A few clever tricks have been employed to create a minimal sockbind
and sockconnect
binaries.
- Use THUMB instructions
strip
the binary after linking- Remove ELF sections that do not cripple the binary (e.g.
.ARM.attributes
) - Remove the
.shstrtab
section by truncating the ELF binary
Here is the output of make
for sockbind
as sockbind.s -o sockbind.o
ld sockbind.o -o sockbind
strip sockbind
objcopy --remove-section .ARM.attributes sockbind
./truncate_elf.sh sockbind
185+0 records in
185+0 records out
185 bytes copied, 0.012916 s, 14.3 kB/s
The resultant binary is 185 bytes.
This technique is inspired by mydzor/tinyelf-arm. Instead of linking to an ELF binary using ld
, we shall insert a minimal ELF header directly into the assembly code, and overload certain ELF headers that do not seem to impact the process of loading. The downside with this technique is that gdb
cannot work with the resultant binary anymore.
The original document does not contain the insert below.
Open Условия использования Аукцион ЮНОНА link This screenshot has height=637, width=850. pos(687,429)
The advantage is that it produces binaries 45 bytes smaller than my technique.
The assembly code is as follows:
.macro bump addr
.word \addr+0x200000
.endm
ehdr: /* Elf32_Ehdr */
.byte 0x7F /* e_ident */
.ascii "ELF"
.word 1 /* |p_type */
.word 0 /* |p_offset */
.word 0x200000 /* |p_vaddr */
.word 0x280002 /* e_type & e_machine |p_paddr */
bump main /* e_version |p_filesz */
bump main /* e_entry |p_memsz */
.word 4 /* e_phoff |p_flags */
main:
.code 32
adr r1, THUMB+1 /* e_shoff |p_allign */
bx r1 /* e_flags */
.word 0x00200034 /* e_ehsize & e_phentsize */
/* eoreq r0, r0, r4, lsr r0 */
.word 0x00000001 /* e_phnum & e_shentsize */
/* andeq r0, r0, r1 */
THUMB:
.code 16
// socket(2, 1, 0)
mov r0, #2
mov r1, #1
...
To build the binary, we use the following commands:
as program.s -o program.o
objcopy program.o -O binary program
chmod +x program
objcopy
is used to extract the raw assembly code from an object file. Our raw code already contains an ELF header, which results into a smaller ELF binary. The source code in this repository uses this minimal ELF technique. The older technique is mentioned for documentation.
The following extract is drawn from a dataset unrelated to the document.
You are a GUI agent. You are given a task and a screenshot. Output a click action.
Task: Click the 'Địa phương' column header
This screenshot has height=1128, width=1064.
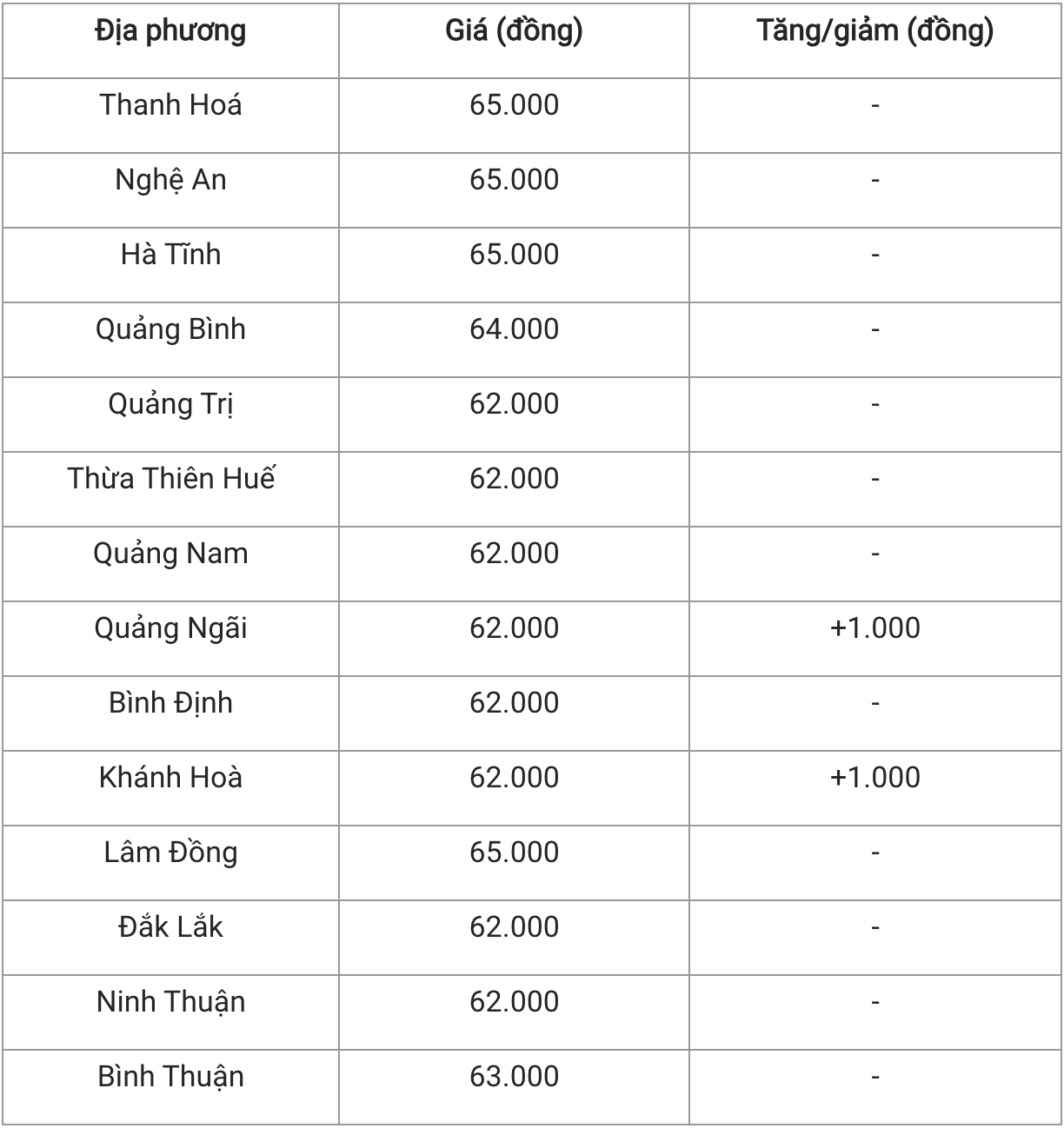pyautogui.click(x=171, y=31)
Certain older kernels do not support syscalls in THUMB mode. For such cases, we have ARM-only versions of sockbind
and sockconnect
. Please refer to sockbind_nothumb.s
, sockconnect_nothumb.s
and the respect sockbind_nothumb.cmds
and sockconnect_nothumb.cmds
files.
I routinely use several statically compiled/linked ARM binaries when analysing IoT systems. A growing set of static ARM binaries can be found at https://github.com/therealsaumil/static-arm-bins
I have been actively developing the ARM-X Firmware Emulation Framework, for emulating ARM IoT devices. These utilities have been created during my research when I was faced with certain difficult situations.